China reported no new domestic coronavirus cases Monday, and Beijing appears poised to bring to heel the pandemic's most serious resurgence in months — driven by the highly contagious Delta variant — with mass testing and targeted lockdowns.
The latest outbreak, which began in mid-July when cleaners at a Nanjing airport tested positive, is the most severe since Covid-19 first surfaced in the central city of Wuhan.
Over a thousand people have been infected across dozens of cities.

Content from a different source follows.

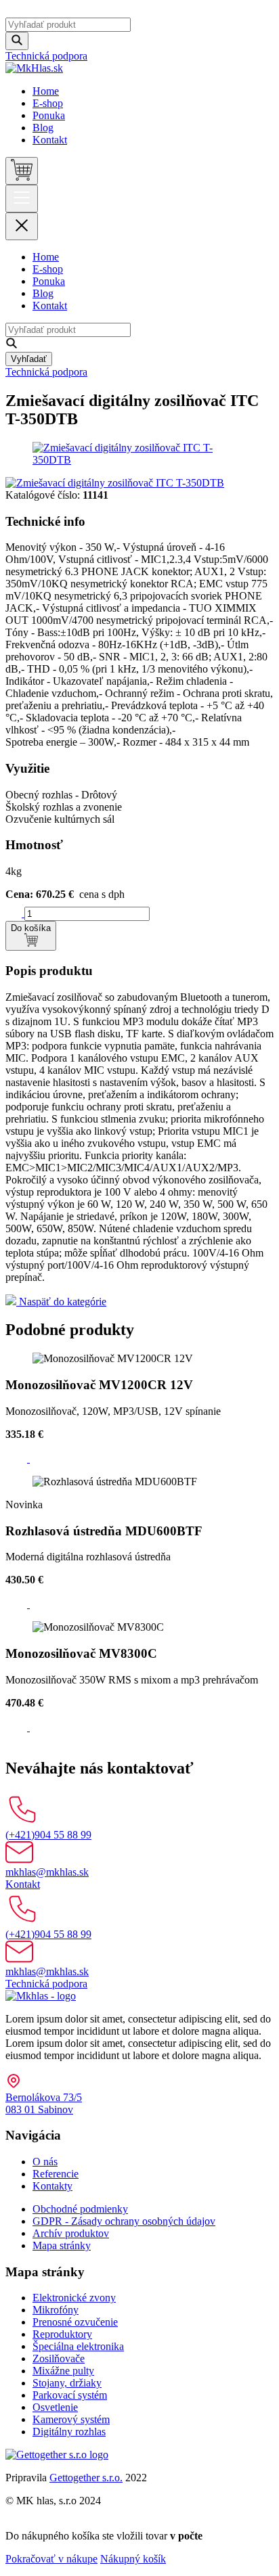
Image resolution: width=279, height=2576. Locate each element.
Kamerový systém (71, 2419)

But Communist authorities reacted with swift localised lockdowns, travel restrictions and mass testing of neighbourhoods with infections as part of their "zero case" approach to the pandemic, which has virtually sealed off China's borders but allowed the economy to rebound.
New domestic infections have been falling for over two weeks.
On Monday, National Health Commission data showed local infections returned to zero after a five week battle.
Meanwhile health experts are attempting to shore up confidence in the country's vaccination drive with leading virologist Zhong Nanshan saying "effective herd immunity" is on the horizon once over 80 percent of the population is vaccinated — a target likely achieved by year-end.
Chinese vaccines have nearly 60 percent efficacy against Delta, with antibodies rising with a booster shot, he added.
As of Saturday, almost 1.94 billion vaccine doses have been administered, official figures show, although the proportion of vaccinated people is unclear.
Officials are using big data to "quickly identify risk areas", isolating high-risk groups in centralised zones, and sharing information quickly between regions, Gao Guangming of the National Health Commission told a recent press conference.
Beijing has also been clamping down on officials who mishandled local outbreaks, with dozens punished as authorities rushed to contain transmissions.